**WORK INSTRUCTION 1:**
Answer the following questions using the article on the proposed cultural centre for the north bank of the Thames.
(a) Which architectural practice won the competition?
(b) According to the article, what is it impossible to overestimate?
(c) Which lottery buildings first caught the public imagination?
**WORK INSTRUCTION 2:**
Write out the passage of the article on the proposed cultural centre for the north bank of the Thames, starting at "Well, it’s impossible" and ending at "a building dispute.".

[EXCERPT PROVIDED — start]

The idea of turning the north bank of the Thames into a cultural centre to rival the south is a good idea that probably won’t happen, for these reasons …

It’s good to hear that MacCormac Jamieson Prichard, one of Britain’s more thoughtful architectural practices, has won a competition to suggest how one might put the South Bank on the north bank. But what are the chances of anything coming from this initiative?

Well, it’s impossible to overestimate the importance of the client to the successful procurement of major projects of this kind. It’s no accident that the lottery buildings that first caught the public imagination were those for clients that knew what they were doing. Thousands of hours’ work, for a start. The trustees of the Tate Gallery, the National Portrait Gallery, Somerset House, the Royal Opera House and the rest all had a worked out idea of what they wanted, so when the National Lottery’s fairy godmother sprung into being they were all in there with their hands out, faster than solicitors in a building dispute.

[EXCERPT PROVIDED — finish]
[INFORMATION SUPPLIED — start]

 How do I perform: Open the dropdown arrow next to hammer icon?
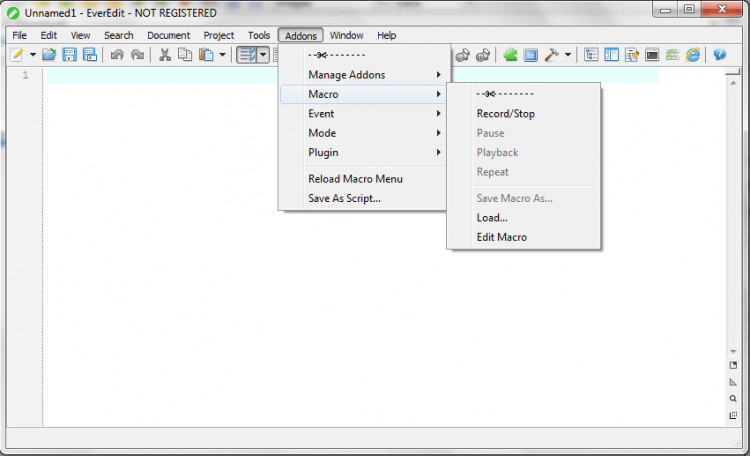[567, 55]
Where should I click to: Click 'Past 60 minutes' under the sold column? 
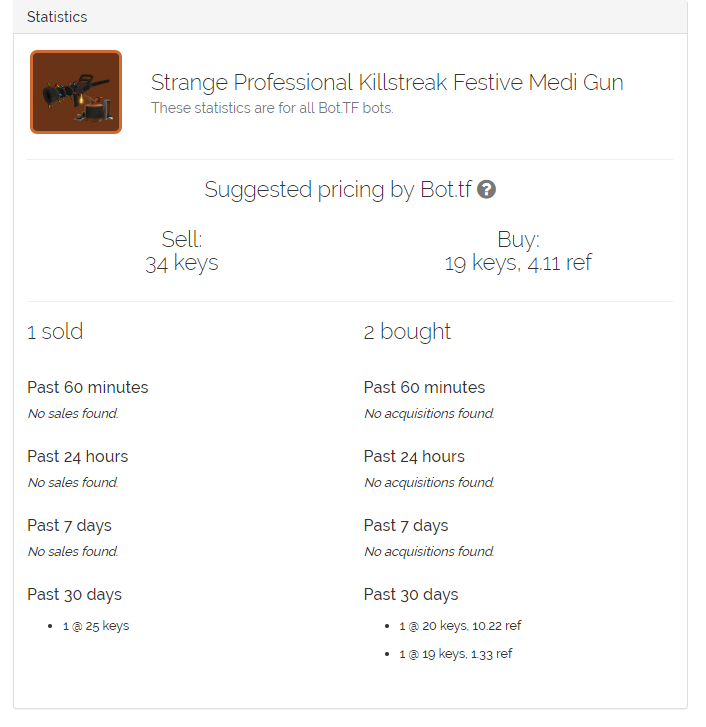(87, 387)
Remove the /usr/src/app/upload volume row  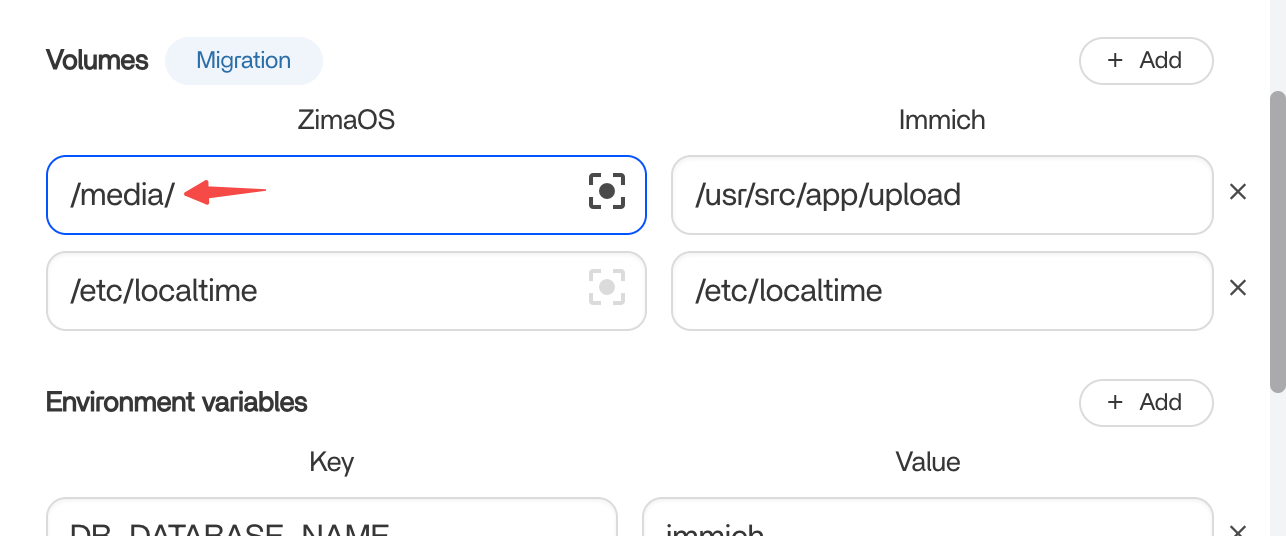(1238, 192)
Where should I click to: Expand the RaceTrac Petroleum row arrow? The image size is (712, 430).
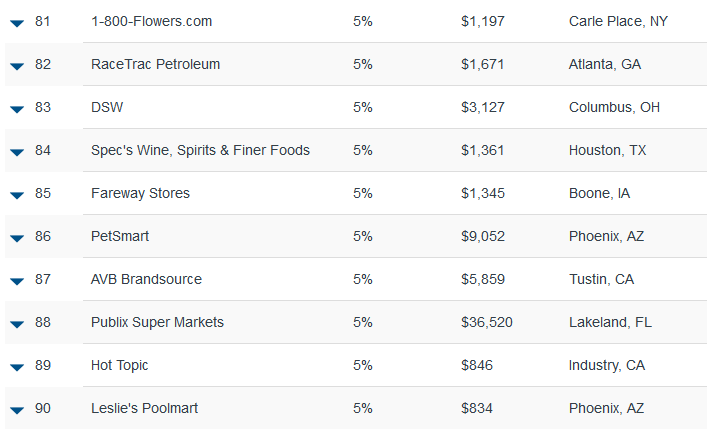click(17, 67)
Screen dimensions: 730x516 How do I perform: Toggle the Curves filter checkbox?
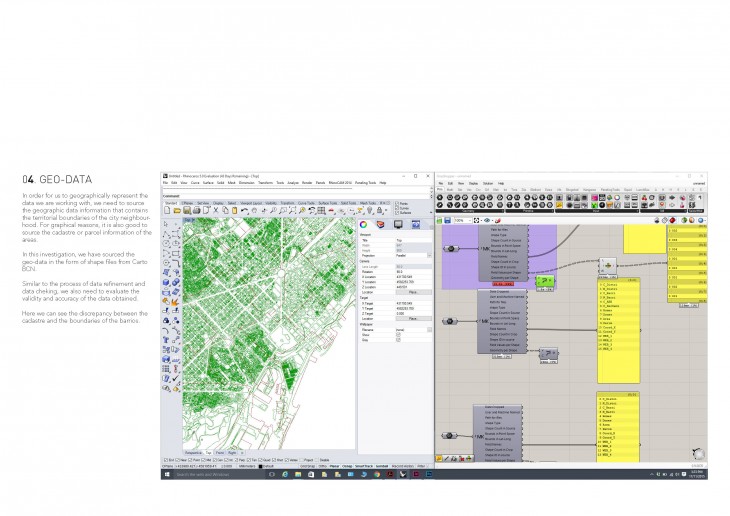click(398, 207)
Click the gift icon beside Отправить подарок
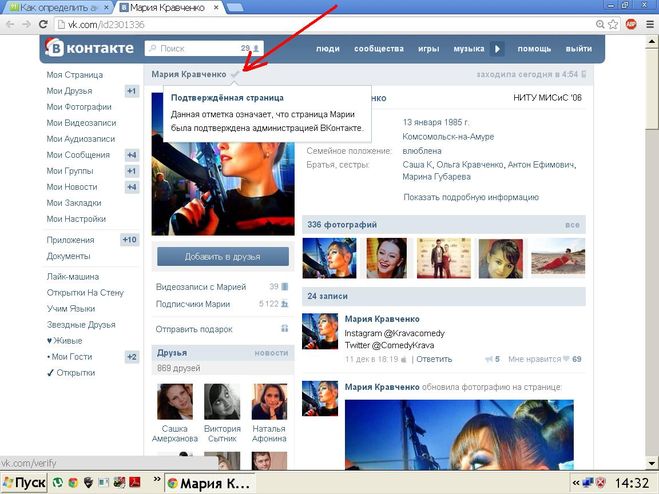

[INFORMATION SUPPLIED — finish]

**EXERCISE ANSWER 1:**
(a) MacCormac Jamieson Prichard.
(b) The importance of the client to the successful procurement of major projects of this kind.
(c) Those built for clients that knew what they were doing.

**EXERCISE ANSWER 2:**
Well, it’s impossible to overestimate the importance of the client to the successful procurement of major projects of this kind. It’s no accident that the lottery buildings that first caught the public imagination were those for clients that knew what they were doing. Thousands of hours’ work, for a start. The trustees of the Tate Gallery, the National Portrait Gallery, Somerset House, the Royal Opera House and the rest all had a worked out idea of what they wanted, so when the National Lottery’s fairy godmother sprung into being they were all in there with their hands out, faster than solicitors in a building dispute.